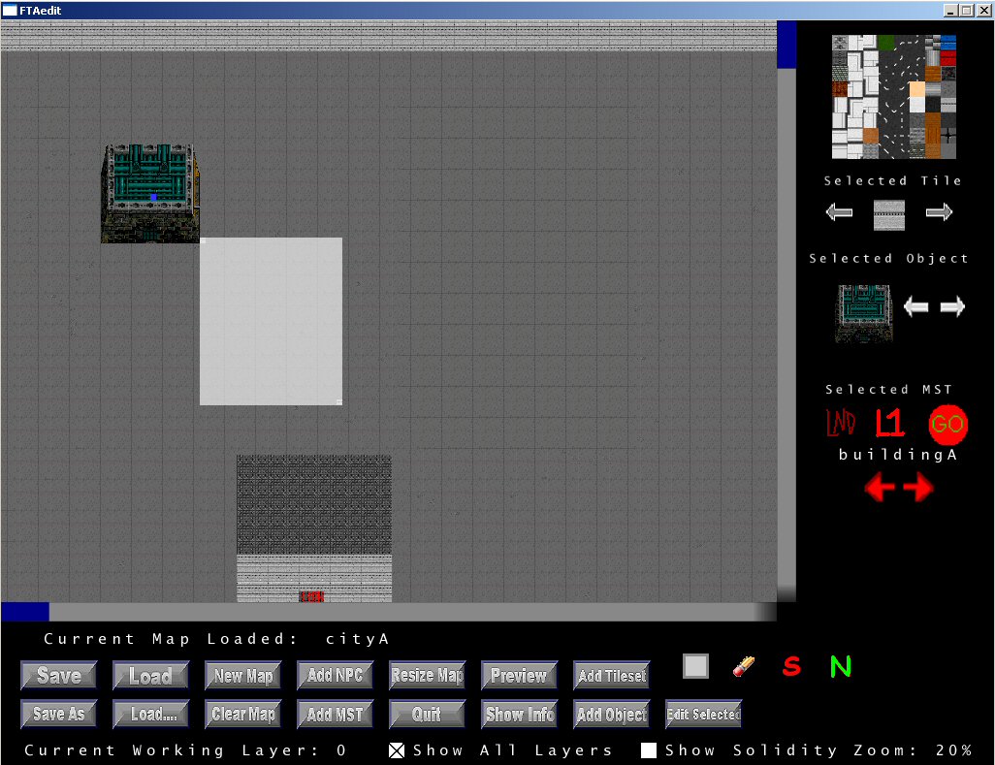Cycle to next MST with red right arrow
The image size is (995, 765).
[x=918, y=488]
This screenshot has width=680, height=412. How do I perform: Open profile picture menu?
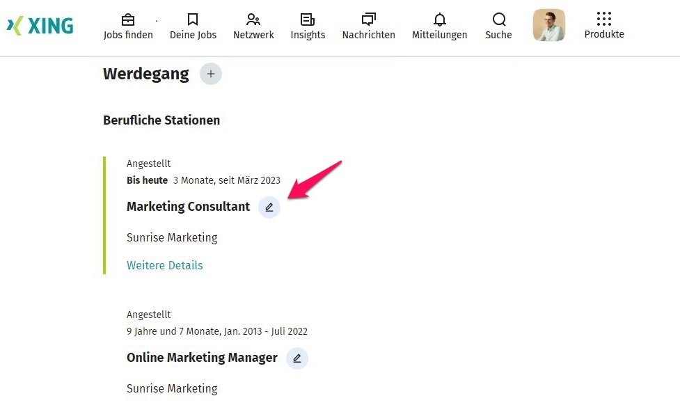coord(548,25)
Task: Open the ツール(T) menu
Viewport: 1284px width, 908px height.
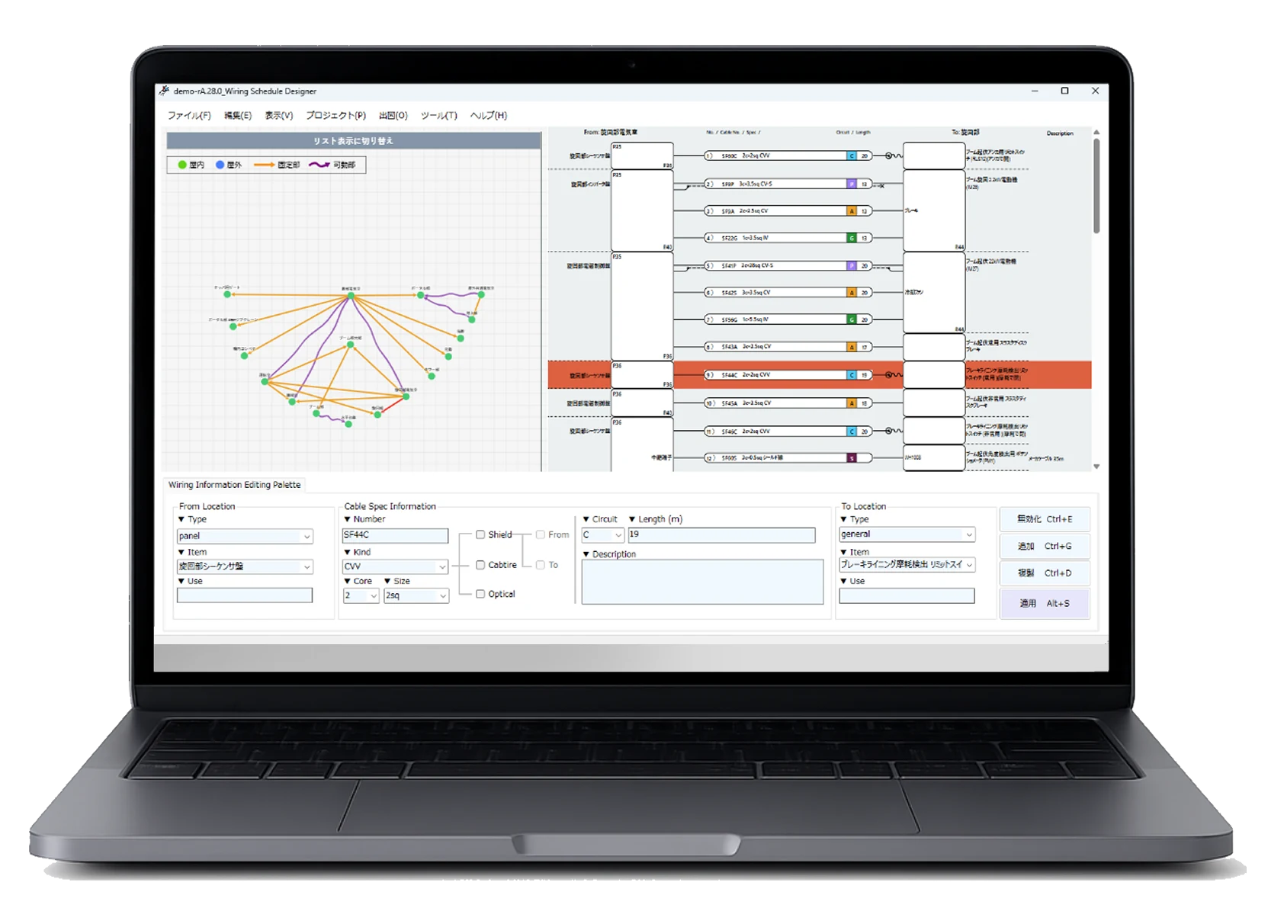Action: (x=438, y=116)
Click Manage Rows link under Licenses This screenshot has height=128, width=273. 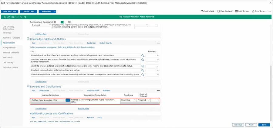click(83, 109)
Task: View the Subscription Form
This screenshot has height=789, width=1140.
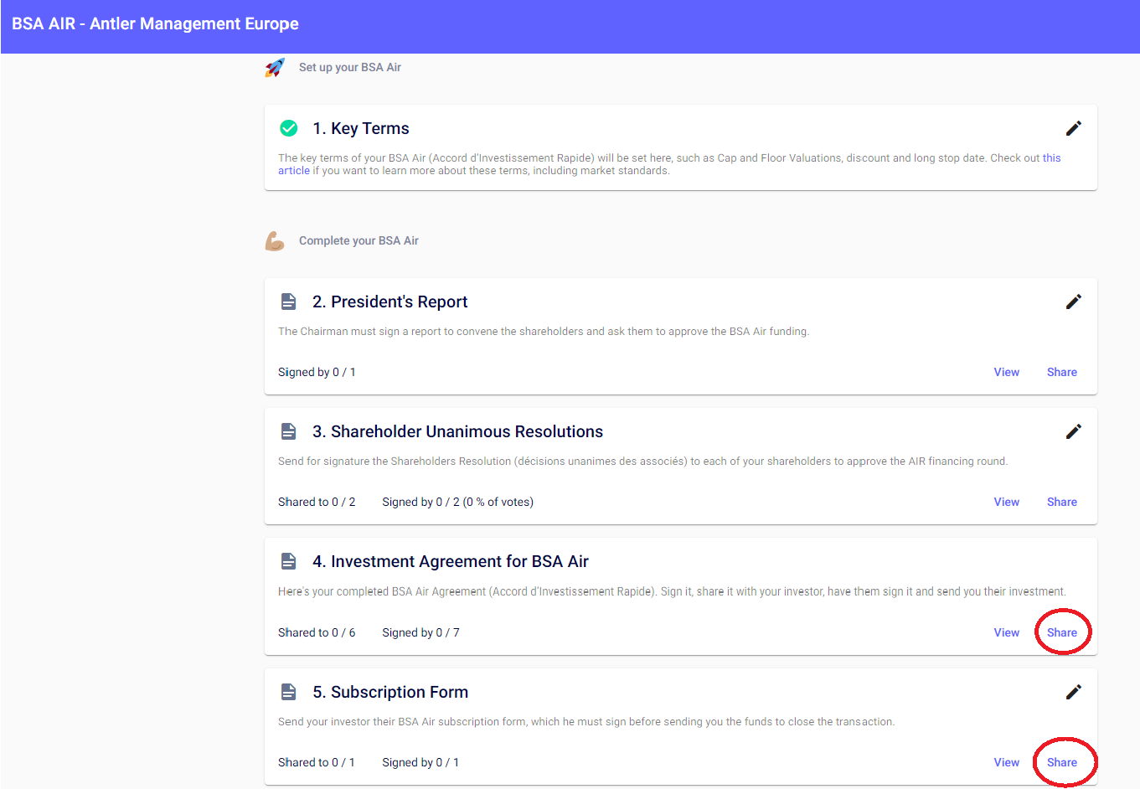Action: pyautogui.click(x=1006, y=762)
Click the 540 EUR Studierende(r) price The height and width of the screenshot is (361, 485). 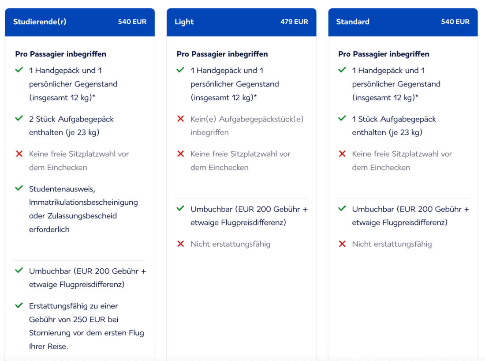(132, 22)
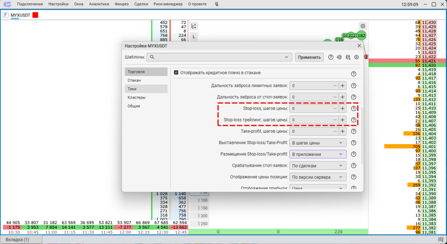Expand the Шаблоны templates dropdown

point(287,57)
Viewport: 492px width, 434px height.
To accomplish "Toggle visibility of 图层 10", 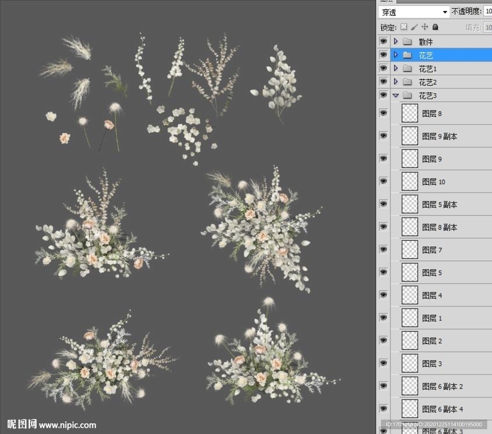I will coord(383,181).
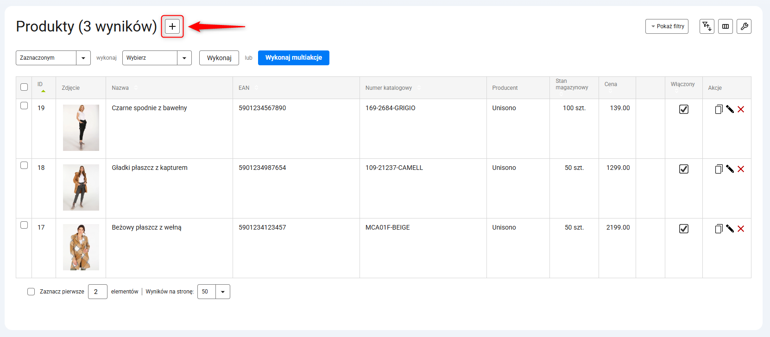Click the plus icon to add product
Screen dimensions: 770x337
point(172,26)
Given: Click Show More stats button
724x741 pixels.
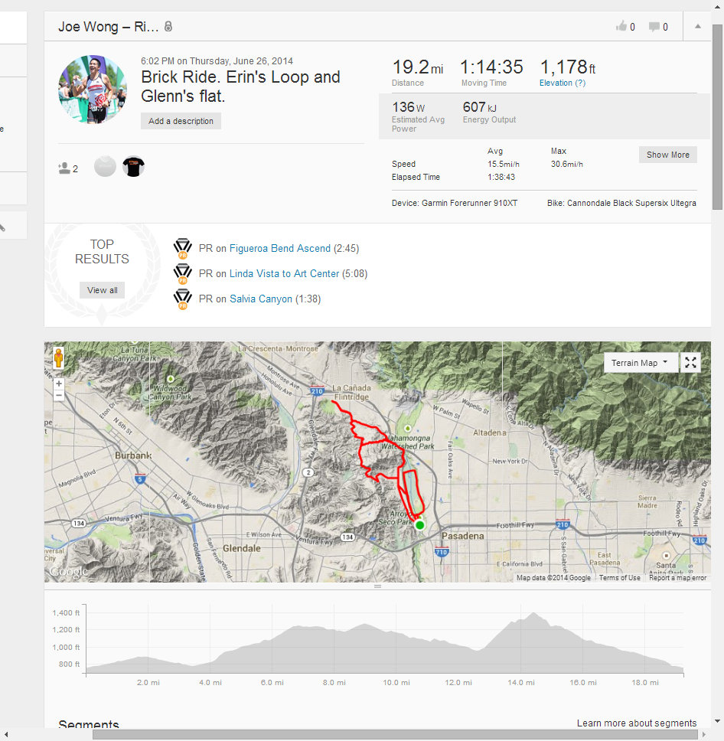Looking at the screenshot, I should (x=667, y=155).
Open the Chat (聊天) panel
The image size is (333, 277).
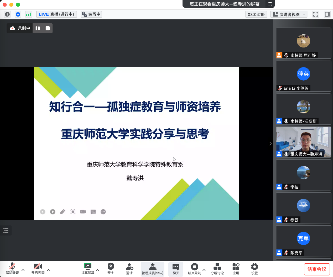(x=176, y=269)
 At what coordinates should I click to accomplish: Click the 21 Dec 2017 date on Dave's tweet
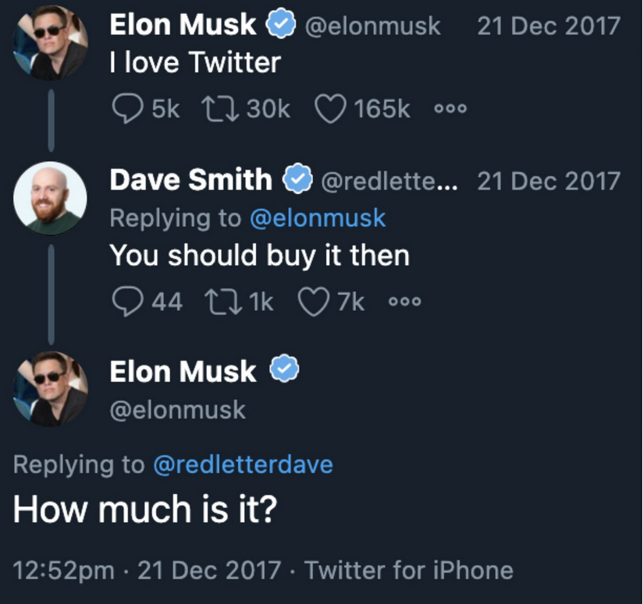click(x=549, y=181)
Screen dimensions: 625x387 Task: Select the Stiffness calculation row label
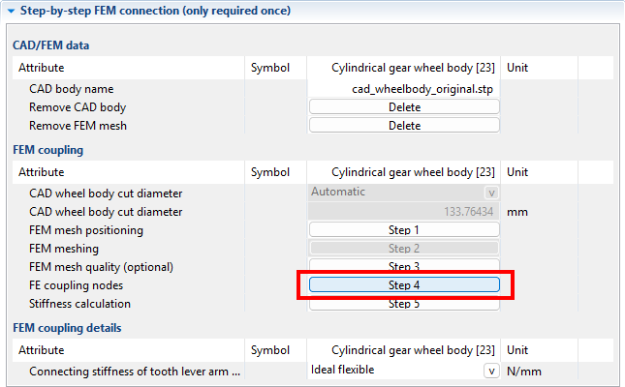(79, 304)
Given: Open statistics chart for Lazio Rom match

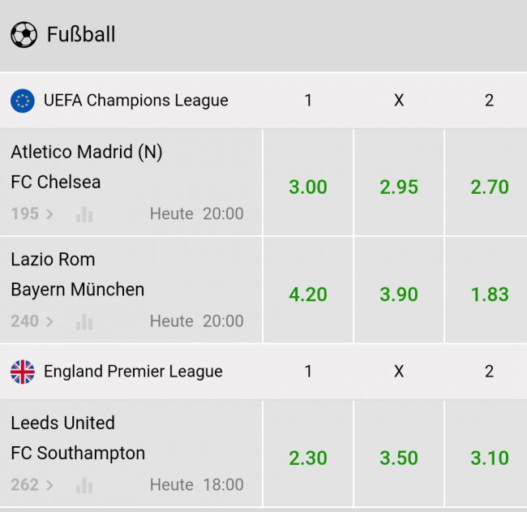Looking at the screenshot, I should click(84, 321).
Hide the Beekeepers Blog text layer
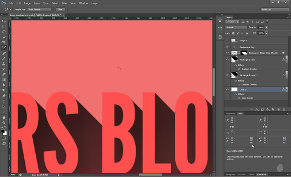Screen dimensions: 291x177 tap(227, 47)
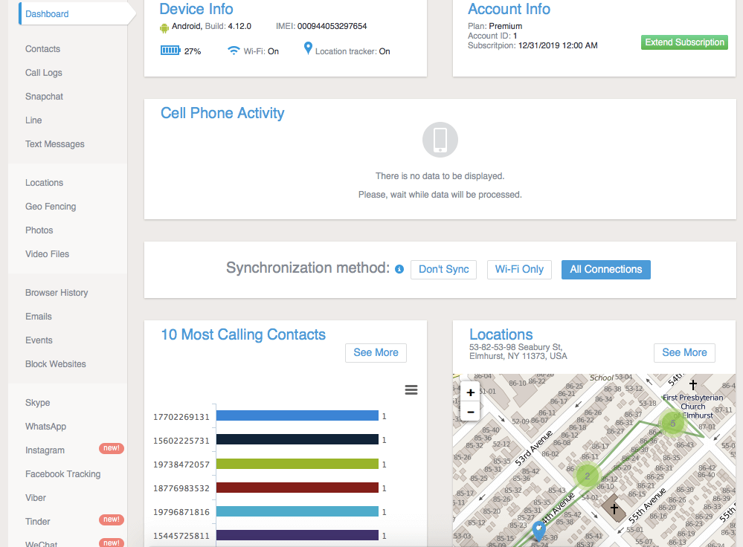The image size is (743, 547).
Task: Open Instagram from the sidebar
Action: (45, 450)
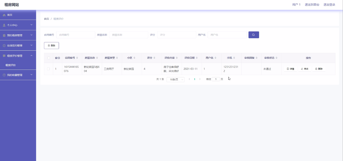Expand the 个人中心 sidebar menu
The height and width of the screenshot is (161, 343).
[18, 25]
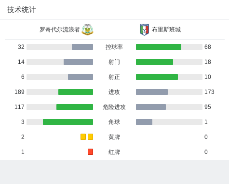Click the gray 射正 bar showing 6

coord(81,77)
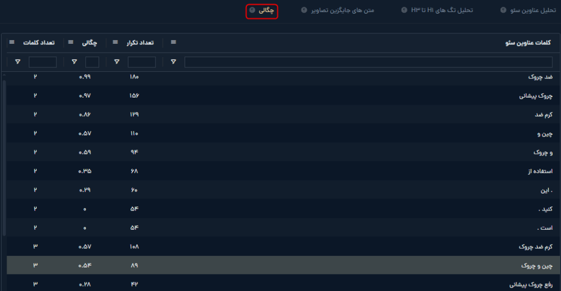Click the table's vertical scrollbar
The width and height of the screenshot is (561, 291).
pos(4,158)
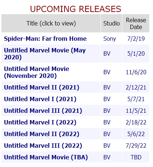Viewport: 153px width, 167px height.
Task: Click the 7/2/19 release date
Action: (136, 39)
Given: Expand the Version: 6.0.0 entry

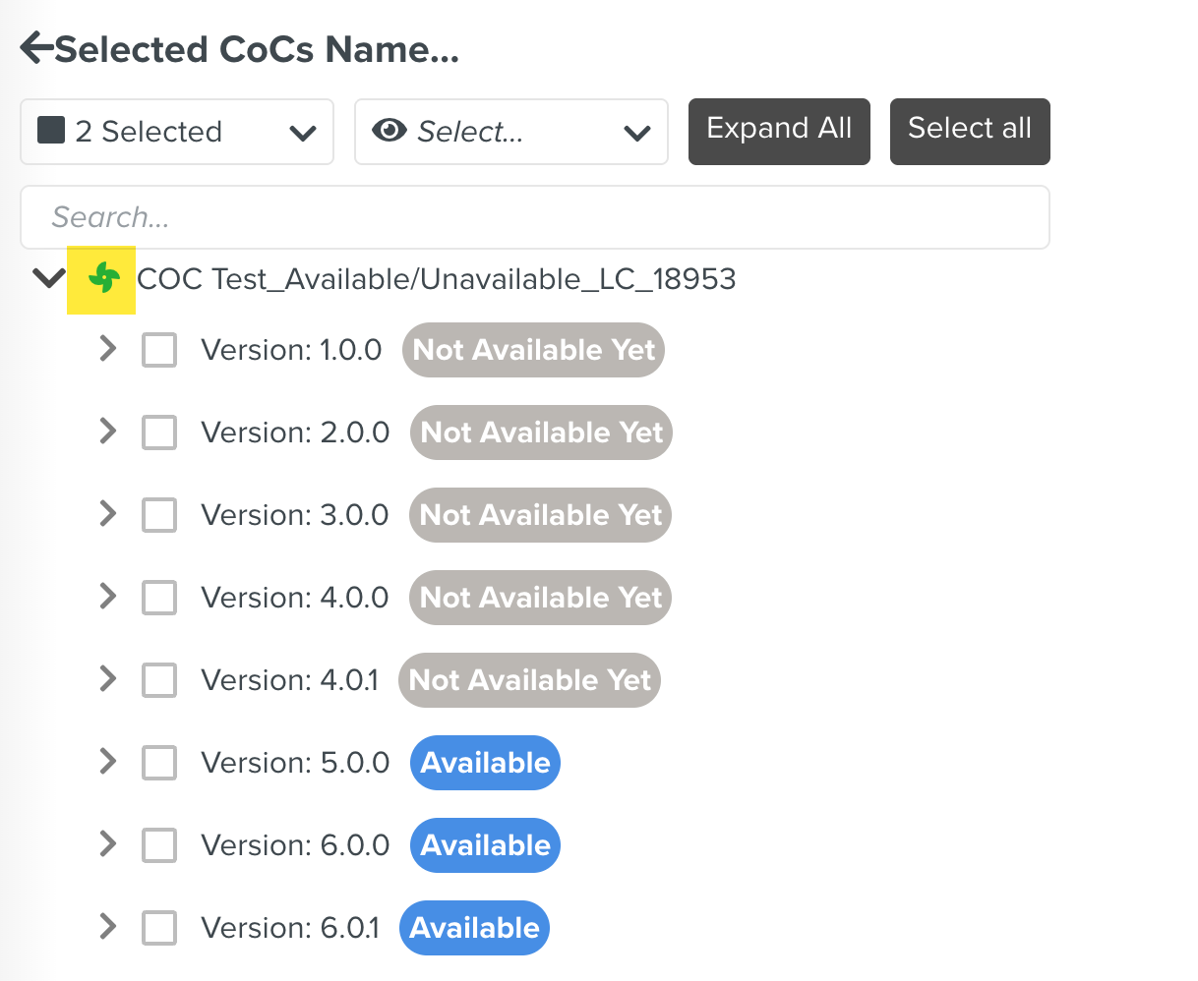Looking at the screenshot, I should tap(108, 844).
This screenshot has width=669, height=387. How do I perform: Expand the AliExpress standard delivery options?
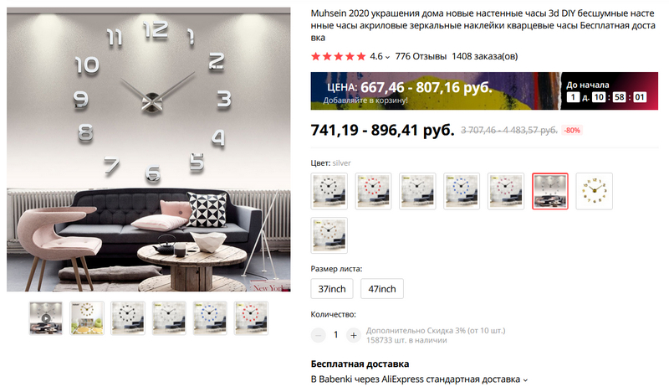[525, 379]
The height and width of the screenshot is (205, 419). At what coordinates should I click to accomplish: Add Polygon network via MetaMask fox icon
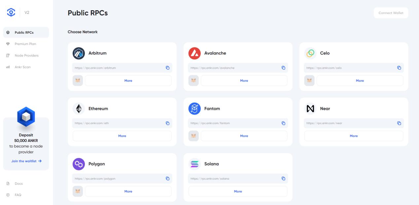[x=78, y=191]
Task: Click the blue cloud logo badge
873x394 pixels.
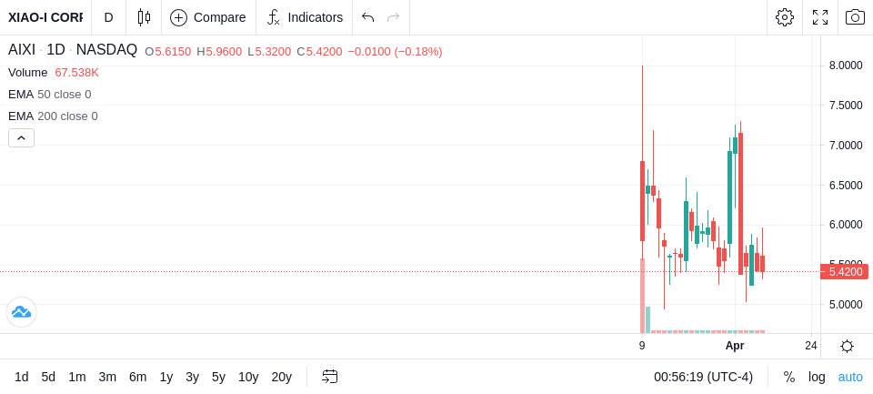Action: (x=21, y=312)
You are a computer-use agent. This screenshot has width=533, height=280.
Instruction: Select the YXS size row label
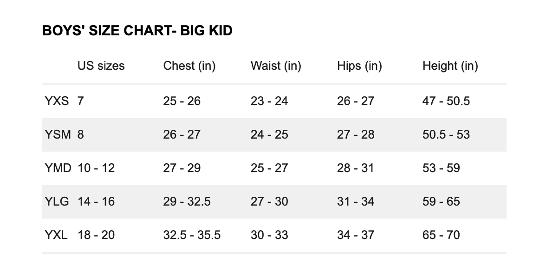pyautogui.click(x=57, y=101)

◇ ◇ ◇ ◇ ◇

**Problem**. Quote exactly the lines from the line that contains "Screen dimensions: 625x387" through the last line of the listing, please, leaving out all pictures.

**Finished task**.
Screen dimensions: 625x387 Task: Select the Stiffness calculation row label
(79, 304)
Given: Open statistics chart for Lazio Rom match

Looking at the screenshot, I should click(84, 321).
Hide the Beekeepers Blog text layer
Screen dimensions: 291x177 tap(227, 47)
The image size is (743, 547).
Task: Open Instagram from the sidebar
Action: (45, 450)
Expand the 个人中心 sidebar menu
The height and width of the screenshot is (161, 343).
[18, 25]
Click the gray 射正 bar showing 6

coord(81,77)
Click the table's vertical scrollbar
The width and height of the screenshot is (561, 291).
pos(4,158)
Viewport: 153px width, 167px height.
Task: Click the 7/2/19 release date
Action: (136, 39)
Given: Expand the Version: 6.0.0 entry

Looking at the screenshot, I should tap(108, 844).
This screenshot has width=669, height=387. How do I perform: Expand the AliExpress standard delivery options?
[525, 379]
The height and width of the screenshot is (205, 419). At what coordinates should I click to accomplish: Add Polygon network via MetaMask fox icon
[x=78, y=191]
Task: Click the blue cloud logo badge
873x394 pixels.
Action: (x=21, y=312)
You are a computer-use agent. This screenshot has width=533, height=280.
Instruction: Select the YXS size row label
pyautogui.click(x=57, y=101)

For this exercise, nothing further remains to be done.